Reputation: 1900
Suppose I have two related models
class Foo(models.Model):
value = models.FloatField()
class Bar(models.Model):
multiplier = models.FloatField()
foo = models.ForeignKey(Foo, related_name="bars")
def multiply(self):
return self.foo.value * self.multiplier
An instance of Foo will frequently have many instances of Bar, but some information that is relevant for a calculation that Bar does is stored in Foo (because it is the same for all instances of related Bars)
The problem is when I do something like this:
foo = Foo.objects.latest()
[x.multiply() for x in foo.bars.all()]
It ends up hitting the database a lot because every Bar object in foo.bars.all() queries the database for the Foo object. So, if I have 10 Bars, then I will incur 11 database queries (1 to get the queryset with 10 bars, and 1 for each Bar object reaching back to get self.foo.value). Using select_related() doesn't seem to help.

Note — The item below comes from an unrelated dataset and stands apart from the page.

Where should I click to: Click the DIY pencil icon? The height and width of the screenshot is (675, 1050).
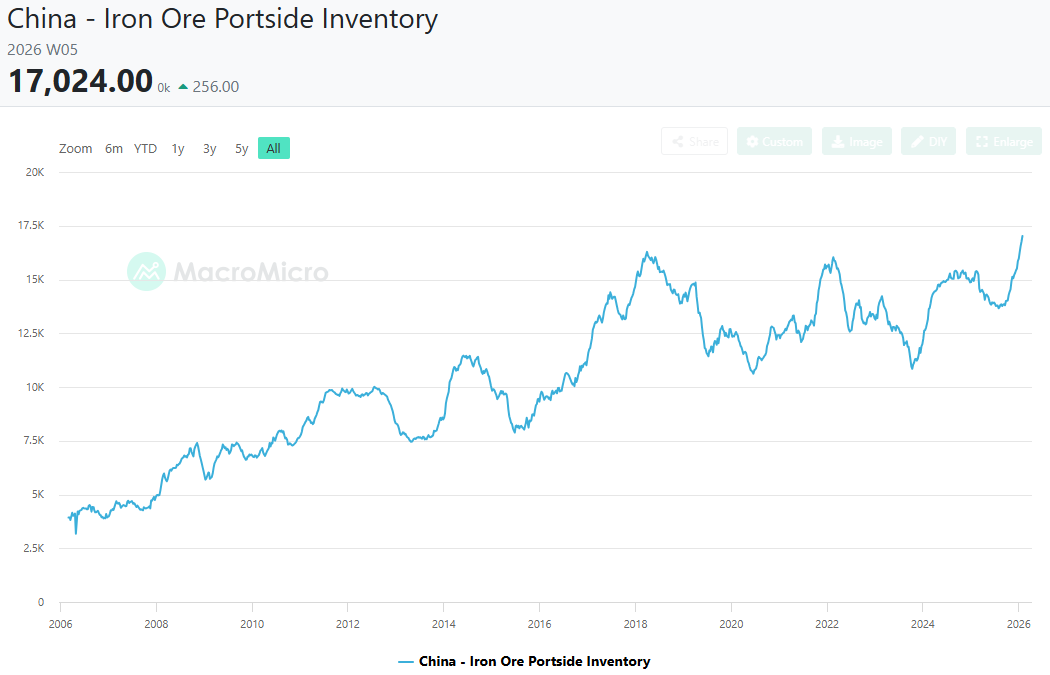[x=916, y=142]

My questions are: 1) Am I correct in thinking that memcached (e.g. Johnny Cache, Cache Machine) will solve this problem? 2) Is there a way of designing the object relationship that can make the command more efficient without a cache?
Upvotes: 1
Views: 559
Reputation: 70602
It is precisely this kind of situation for which select_related
and prefetch_related
were created. When you query using these, Django's ORM will employ one of two techniques to avoid redundant database requests: following relations via JOINs (select_related
) or pre-caching one-to-many / many-to-many relations in their QuerySets.
# Hits the database
foo = Foo.objects.prefetch_related('bars').latest()
# Doesn't hit the database
[x.value for x in foo.bars.all()]
Upvotes: 3